Life Insurance Options
When you start looking for life insurance, there are several different policy and life insurance company options that you can choose from, each of them has their own advantages and disadvantages. It’s important to sit down with your spouse and discuss which one will best for your family.
The first two options are the standard life insurance policies, term and permanent life insurance. A term life insurance policy that is only effective for a pre-determined time, like 10,20, or 30 years. Once that time is up, the policy is no longer effective, these policies basically have an expiration date. One the set term is over, you’ll have to go through the application process again and purchase another policy.
On the flip side is permanent life insurance, which is exactly what it sounds like. As long as you continue to pay the monthly premiums, these policies are in force. These plans also build cash value, which is useful if you ever need to take out a loan using the cash value.
Aside from the traditional life insurance plans, there are also joint life insurance plans. These policies are similar except for they cover two different people under them instead of just one. With joint policies, there are two main types to consider, first-to-die insurance and second-to-die insurance.
First-to-die policies are paid out when the first person in the couple passes away. The payout from the policy automatically goes to the spouse and the policy is no longer effective.
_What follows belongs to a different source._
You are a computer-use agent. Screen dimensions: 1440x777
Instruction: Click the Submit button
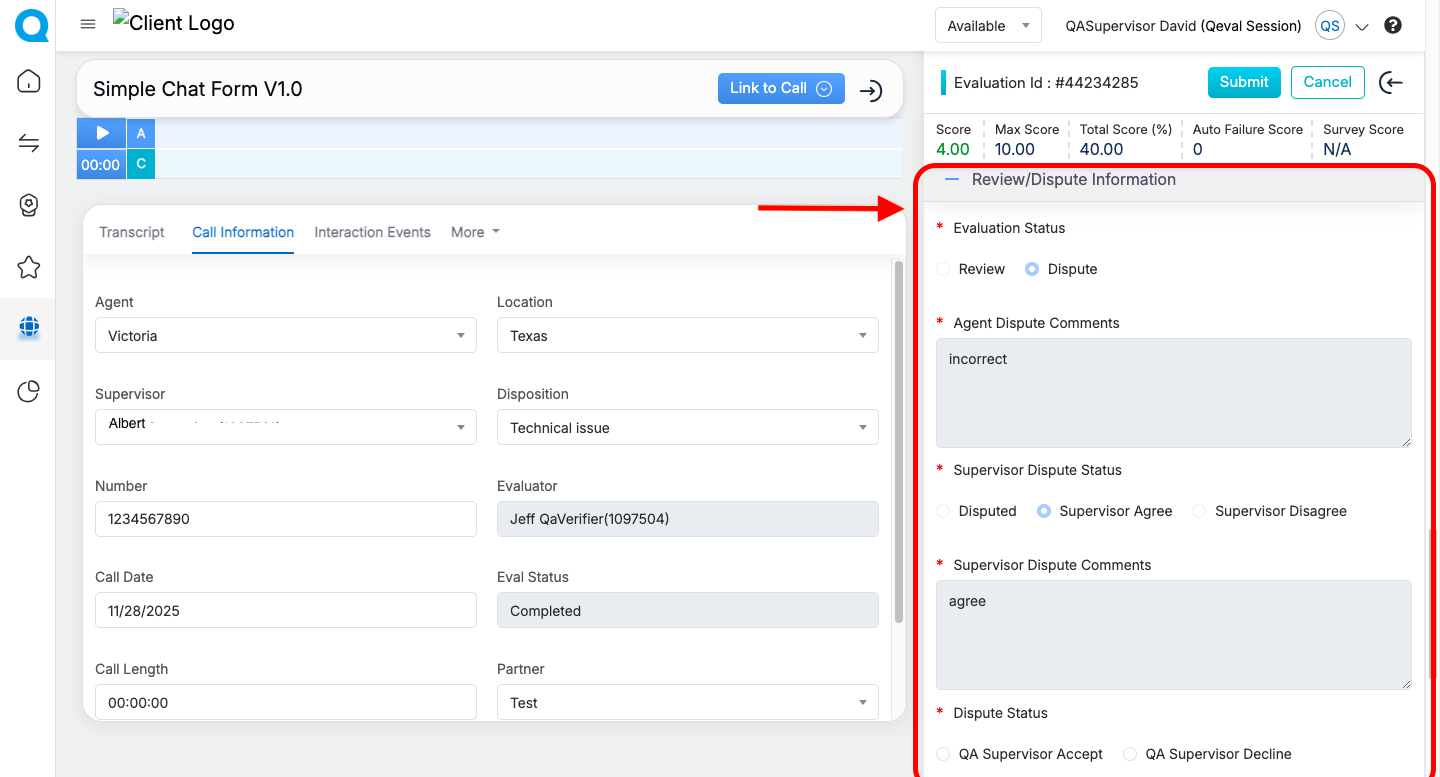coord(1243,82)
Second-to-die policies are the opposite. These policies are paid out when both people pass away. The money is normally given to the children or another beneficiary to help pay for all of the final expenses like mortgages, funeral costs, and taxes.
How much do you need?
Now that you know which type of policy you’ll get, you both will have to decide how large of a policy you’re going to buy. You can get a policy as small as $25,000 all the way up to millions of dollars. Obviously, the larger the policy, the more expensive the monthly premiums are going to be. It’s important to find the perfect balance between adequate life insurance coverage and affordable monthly premiums.
The biggest thing to consider when calculating your insurance needs is your debt. If you or your spouse (or both) were to pass away, would your loved ones be left with lies and piles of unexpected debt? Who would pay for the car and the mortgage? It’s important to plan ahead for the terrible things that could happen. After you add up all of your debt, then you have a great starting point for deciding how much life insurance you’ll need.
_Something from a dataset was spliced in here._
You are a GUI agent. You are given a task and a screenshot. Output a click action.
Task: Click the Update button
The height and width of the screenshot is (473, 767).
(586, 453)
The other factor you should consider is that number of people that would suffer from losing you and your salary. Do the two of you have children that would struggle to get by? Does one spouse not work and rely solely on the other’s income? Each situation is going to be different, there is no “one size fits all” life insurance plan.
Getting the lowest rates
When you apply for life insurance, the company is going to look at many different things when calculating your monthly premiums. One of the biggest factors is your age. The younger you are, the cheaper your rates are going to be. If you’re looking to save some money, don’t wait to apply for life insurance.
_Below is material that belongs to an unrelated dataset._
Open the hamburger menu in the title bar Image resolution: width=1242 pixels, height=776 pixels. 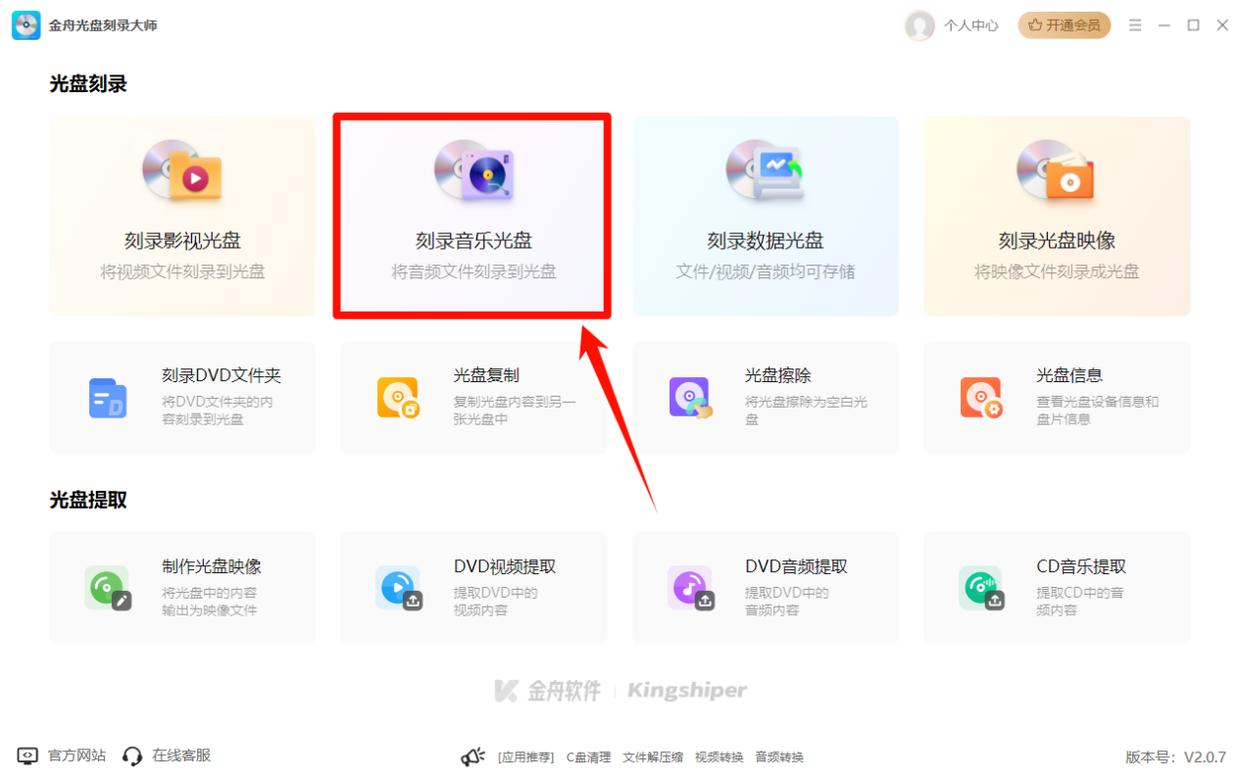(1135, 25)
The company is also going to look at your health. Do you have any high risk or chronic conditions? Do you exercise regularly? Are you at a healthy weight? All of these are going to impact what type of rating you receive from the company. One of the best things you can do to save money on life insurance is to lose weight and exercise regularly. The healthier you are, the less risk you pose to the insurance company.
After the initial paperwork, the company will send a paramedic to your house to do a medical exam. This medical exam will consist of family history, some health questions and basic vitals like blood pressure. They will also take a blood sample and urine sample. After this they will look at all of the factors and give you a rating that will determine how much you pay and if you’re approved.